In General, Are there tips/tricks which gophers use to get to the source of problem quickly from this string error message? is this how stack traces are for most go projects or there are any best practices that should be followed?
In General, you need to check error returns from most of the function calls. There are more than one way to do that. I usually use standard library package log
to print out error logs with file and line numbers for easy debugging in simple programs.

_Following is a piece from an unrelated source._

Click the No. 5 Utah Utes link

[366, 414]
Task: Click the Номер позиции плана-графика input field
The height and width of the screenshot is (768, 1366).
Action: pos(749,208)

For example:
package main
import "log"
import "errors"
func init() { log.SetFlags(log.Lshortfile | log.LstdFlags) }
func callFunc() error {
return errors.New("error")
}
func main() {
if err := callFunc(); err != nil {
log.Println(err)
}
}
http://play.golang.org/p/0iytNw7eZ7
output:
2009/11/10 23:00:00 main.go:14: error
Also, there are functions for you to print or retrieve current stacks in standard library runtime/debug
, e.g. https://golang.org/pkg/runtime/debug/#PrintStack
There are many community efforts on bringing error handling easier, you can search error in GoDoc: https://godoc.org/?q=error
Hope these helps.
Go does produce stack traces when a panic
happens, crashing the program. This will happen if the code calls panic()
directly, typically in cases like:
if err != nil {
panic("it broke")
}
or, when a runtime error happens:
a := []int{1, 2, 3}
b := a[12] // index out of range
Here's a minimal example:
package main
func main() {
panic("wtf?!")
}
Output:
panic: wtf?!
goroutine 1 [running]:
panic(0x94e60, 0x1030a040)
/usr/local/go/src/runtime/panic.go:464 +0x700
main.main()
/tmp/sandbox366642315/main.go:4 +0x80
Note the main.go:4
indicating the filename and line number.
In your example, the program did not panic, instead opting to call (I'm guessing) os.Exit(1)
or log.Fatal("error message")
(which calls os.Exit(1)
). Or, the panic was simply recovered from in the calling function. Unfortunately, there's nothing you can do about this if you aren't the author of the code.
I would recommend reading Defer, Panic, and Recover on the Golang blog for more about this.
Your attempted solution: Finding the piece of code that produces the error to fix the code.
Your actual problem: The content of event.json
.
This is called the X-Y-Problem
Invoke expects a json object, you are passing a json array. Fix that and your problem is gone!
$ echo -n '{ "value": "Tobi the ferret" }' | apex invoke uppercase
Relevant part of the documentation: Invoking Functions
And that's the piece of code that produces the error: Github
And yes, Go does have stack traces! Read Dave Cheneys blog post on errors and exceptions.